People can die of a broken heart, but what about a heavy heart?
A toxicology report following the death of Foo Fighters drummer, Taylor Hawkins, last Friday, revealed that the 50-year-old had at least 10 different substances in his body including THC (marijuana), tricyclic antidepressants, benzodiazepines and opioids.
Taylor Hawkins, pictured in 2013.Credit:Getty Images
An autopsy also found Hawkins’ heart was about double the size of a normal healthy heart and weighed at least 600 grams, as reported by Colombian publication, Semana.
A heavy heart is “not out of the ordinary” says Professor Tom Marwick, the director of Baker Heart and Diabetes Institute.
Athletes can have enlarged hearts which is a healthy adaptation to increased blood circulation during exercise. But a heavy heart is typically not a good thing.

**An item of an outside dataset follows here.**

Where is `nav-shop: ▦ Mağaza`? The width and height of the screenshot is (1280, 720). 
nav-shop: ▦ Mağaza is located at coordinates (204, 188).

Just about anything that damages the heart muscles can enlarge the heart as it gets bigger to compensate for impaired function, says Heart Foundation chief executive Garry Jennings: “People can get fat hearts too. There is a relationship between body size and heart size.”

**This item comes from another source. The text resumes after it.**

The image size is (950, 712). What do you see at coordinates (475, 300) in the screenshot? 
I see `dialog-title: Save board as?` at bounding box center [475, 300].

And although high blood pressure is a common cause and COVID-19 can also increase the size of the heart, illicit drugs and some prescription drugs carry a significant cardiac risk.
“Cocaine, for example, can cause the arteries of the heart to spasm and that can produce scarring and cause blood pressure to increase. That can increase load on the heart,” Marwick says, pointing out that “old-style” antidepressants like tricyclics also carry a risk.

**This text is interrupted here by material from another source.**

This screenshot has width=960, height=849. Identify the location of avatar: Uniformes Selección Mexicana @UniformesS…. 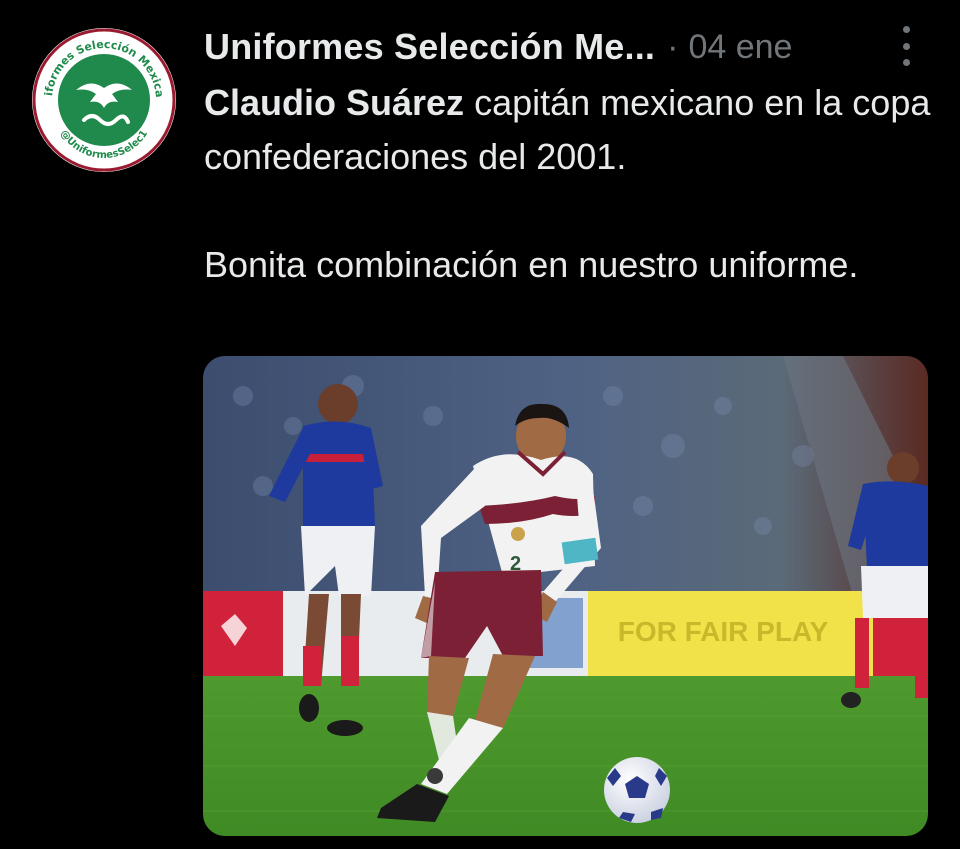
(104, 100).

“Stimulants at high doses can kill heart muscle cells,” adds Jennings. “Or injecting [any type of drug] can introduce bacteria into circulation which can settle on the valves and damage the heart valves – that’s a common cause of heart problems too.”
Heart attacks are increasingly common in people aged under 50 and experts believe substance use may be contributing to the problem.
People who smoke cigarettes are nearly twice as likely to have premature heart disease; cocaine or cannabis users are about 2.5 times as likely to have premature heart disease, while those who use amphetamines increase their risk three-fold. The more substances a person uses the greater the risk.
And while Jennings explains that the heart has “a great reserve” and can cope with a lot of damage before giving out, meaning people are not always symptomatic before a heart attack, if someone has a heart as heavy as Hawkins’, there is likely to be a sign.
“They may have exercise intolerance or shortness of breath,” Marwick says, explaining that a heavy heart can be a symptom of problems, or exacerbate existing problems.
“An enlarged heart carries with it a risk of heart rhythm disorders because the electrical impulses that drive the heart become disrupted as the heart is damaged and scarred,” he explains, “so it can be a cause of death.”
About 20 per cent of people with a coronary blockage die before they get to the hospital and, Jennings estimates, for half of those who know they have high blood pressure or another heart issue there’s another one who doesn’t.
“There is a problem with unrecognised heart problems out in the community,” he says.
Marwick agrees: “These prominent people who have died in the last month or so have been a reminder to the Australian community that as much as we have appropriately focused on COVID over the last two years… probably 100 times the number of people who got into trouble with COVID have been getting into trouble with cardiovascular disease.”
An echo test or an ultrasound of the heart can show the size of the heart, but the first step is a cardiac check-up.
“This is a disease of women as much as men and once people get to the age of 40 they should have blood tests for cholesterol, they should have a blood pressure check and somebody should listen to their heart,” Marwick says.
Some people may require further testing and possibly medication. For many, however, addressing lifestyle is enough to prevent the development of heart problems and can help even those with a genetic predisposition.
“No matter how bad your genes are, there is always a benefit of lifestyle – healthy nutrition, physical activity, not smoking tobacco, not getting diabetes,” Jennings says. “You should never give up on the possibilities that lifestyle can put off the problems.
“The earlier you find out about it the less damage will be there and therefore the better the outcome in the longer term.”